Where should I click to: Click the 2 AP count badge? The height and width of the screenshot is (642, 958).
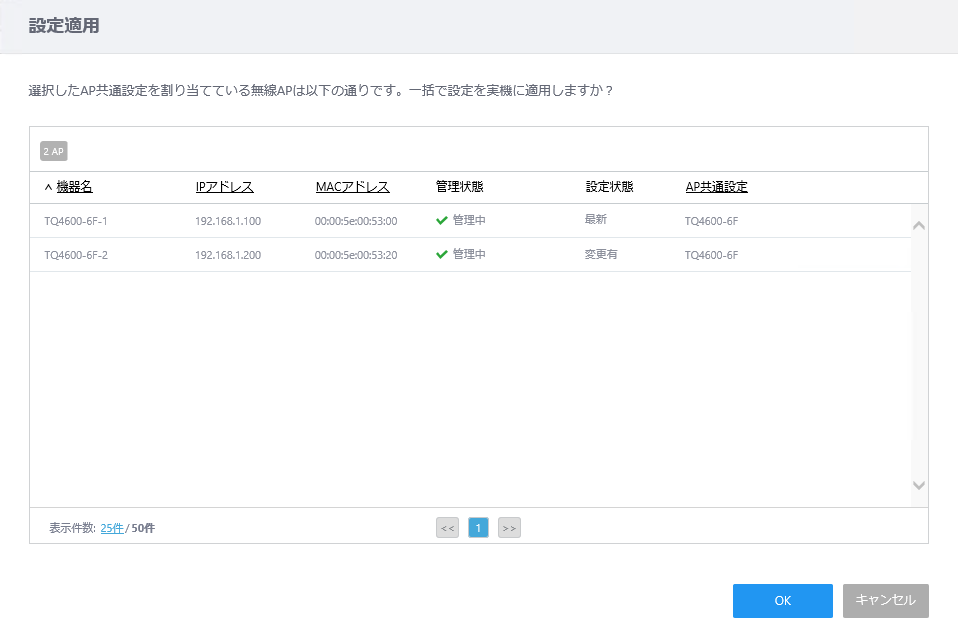click(54, 151)
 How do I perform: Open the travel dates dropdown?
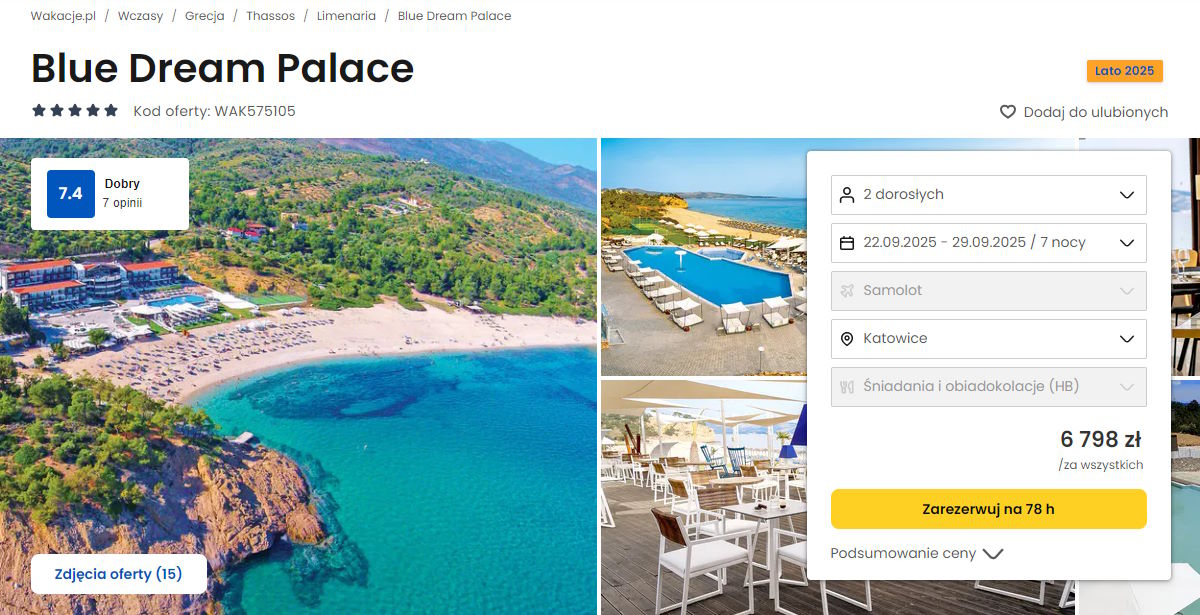coord(988,243)
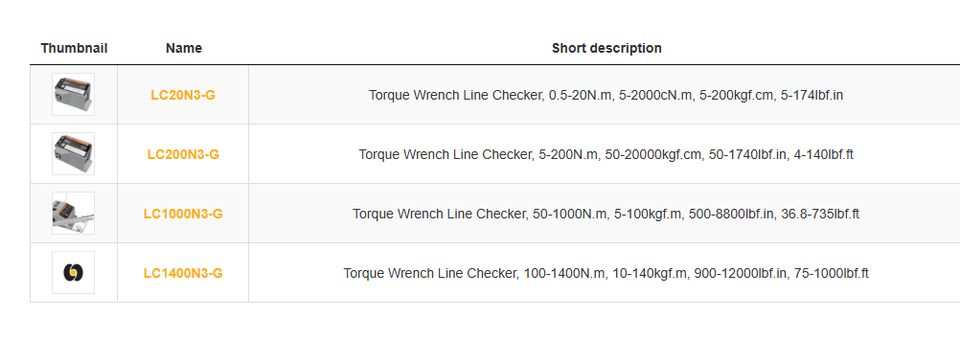Screen dimensions: 960x364
Task: Go to the LC1400N3-G product page
Action: (183, 273)
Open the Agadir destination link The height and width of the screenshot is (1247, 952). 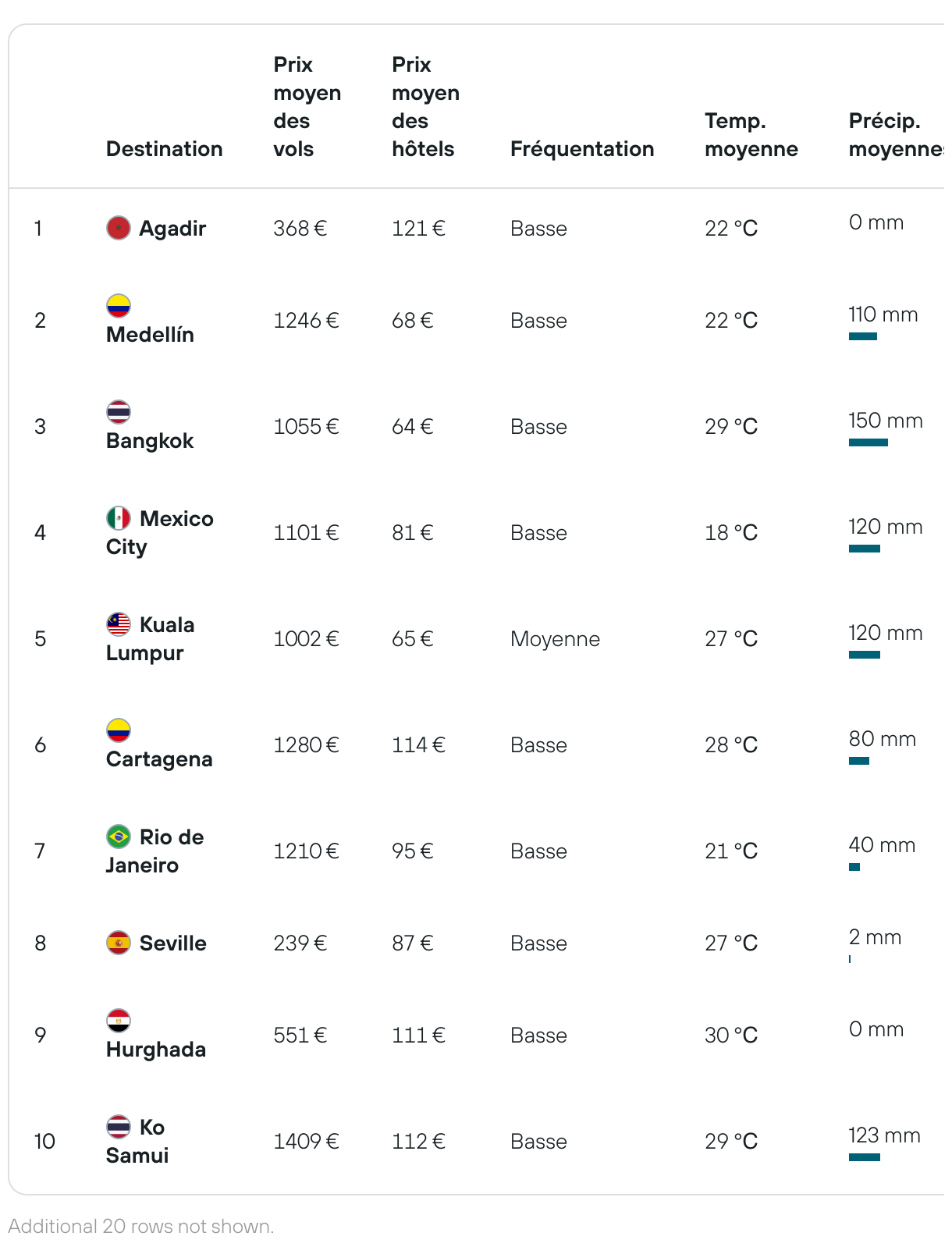tap(172, 228)
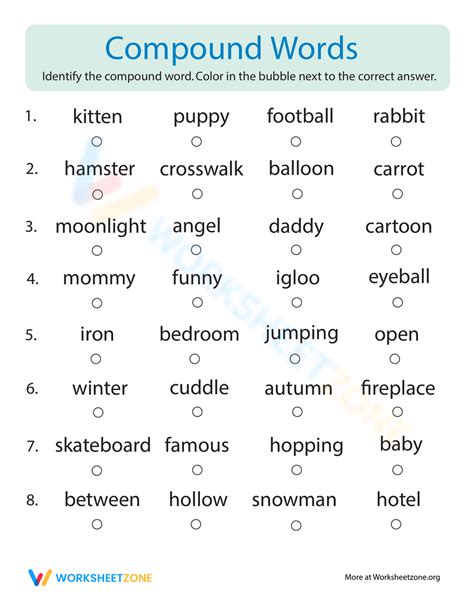Viewport: 474px width, 598px height.
Task: Fill in the bubble beneath fireplace
Action: point(397,412)
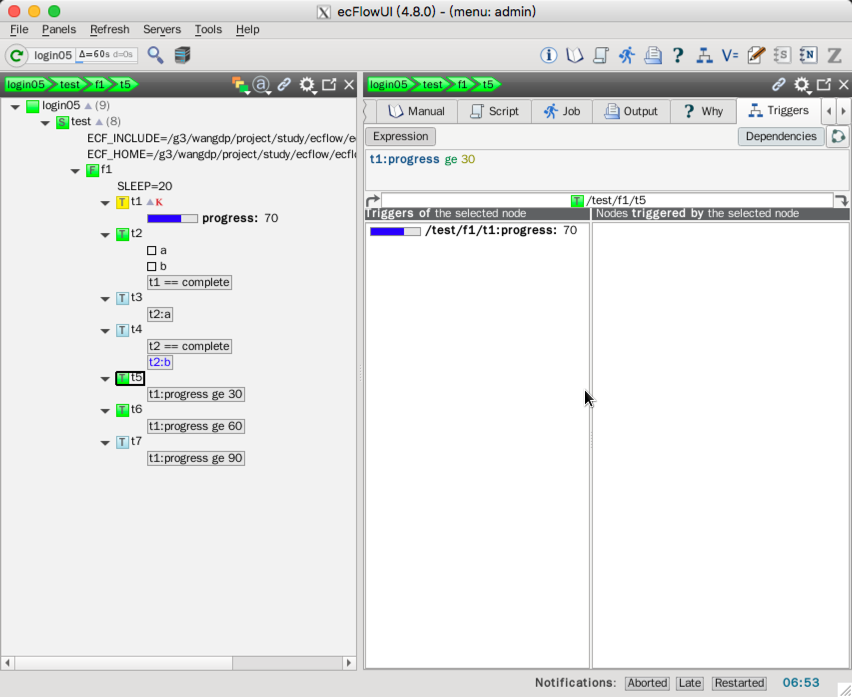The height and width of the screenshot is (697, 852).
Task: Click the Variables 'V=' toolbar icon
Action: click(x=730, y=55)
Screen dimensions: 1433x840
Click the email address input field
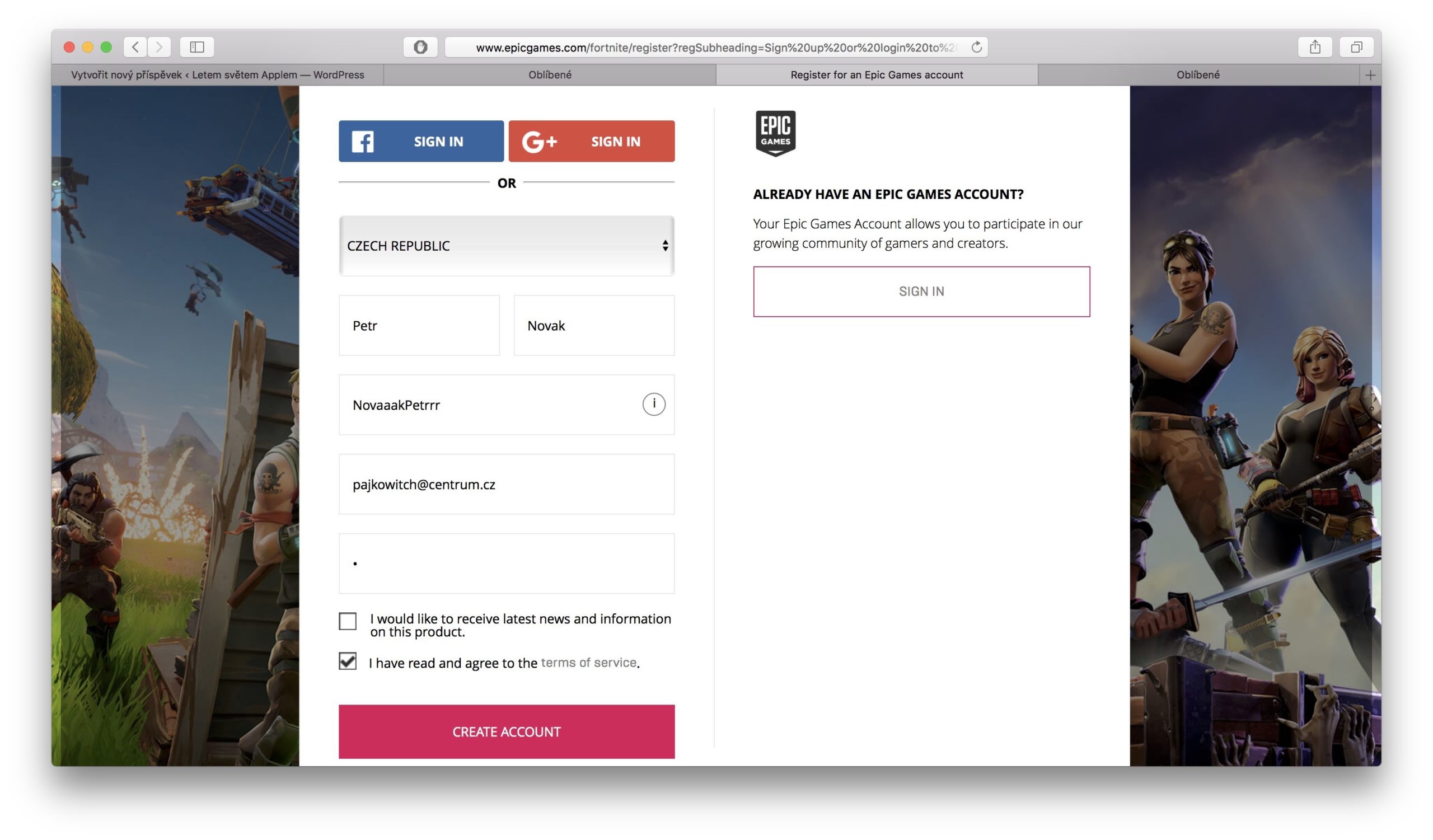[x=506, y=484]
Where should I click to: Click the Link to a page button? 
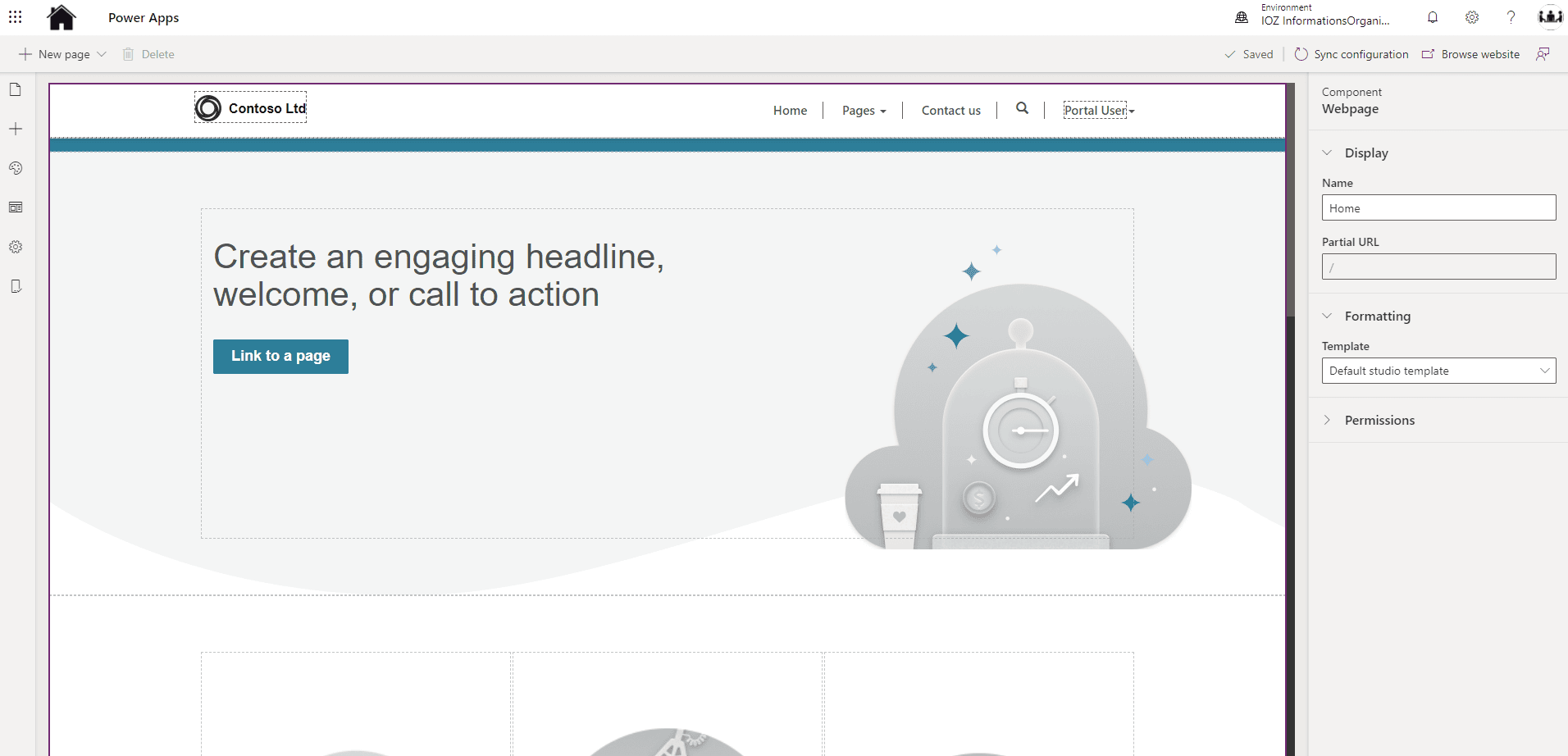tap(280, 356)
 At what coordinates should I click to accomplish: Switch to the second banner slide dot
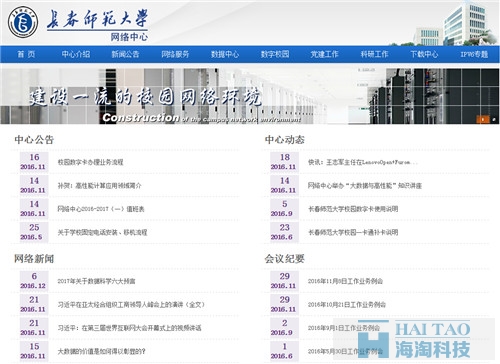(494, 119)
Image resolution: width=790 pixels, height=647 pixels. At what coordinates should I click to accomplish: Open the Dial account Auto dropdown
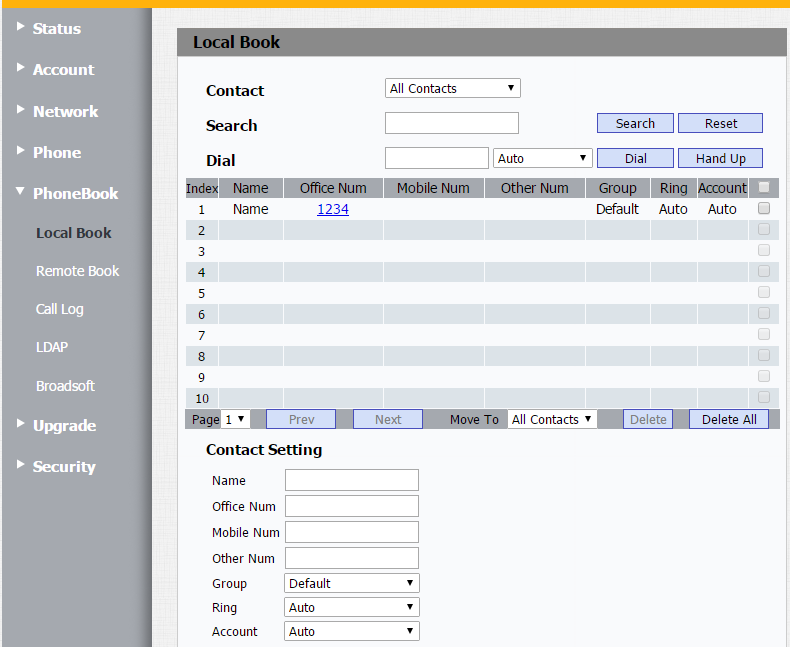543,158

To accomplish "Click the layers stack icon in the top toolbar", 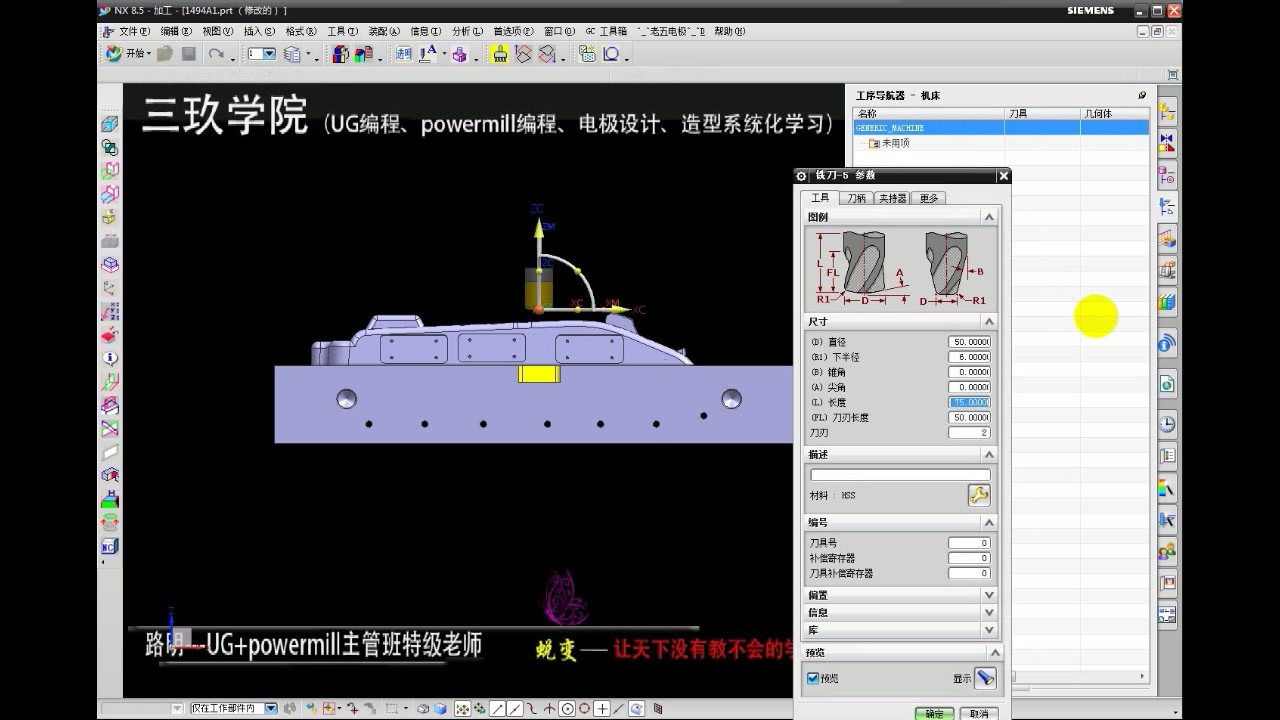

☆ ☆ ☆ ☆ ☆ ☆ ☆

Assignment: Your task is to retype exactly the lines that run from the line with "Click the email address input field" through the last line of the material, with the pictures left out.

Written answer:
Click the email address input field
[x=506, y=484]
Where should I click to: Click the Link to a page button? 
tap(280, 356)
 At what coordinates should I click to accomplish: Switch to the second banner slide dot
(494, 119)
Image resolution: width=790 pixels, height=647 pixels. At what coordinates should I click to accomplish: Open the Dial account Auto dropdown
543,158

To accomplish "Click the layers stack icon in the top toolbar", 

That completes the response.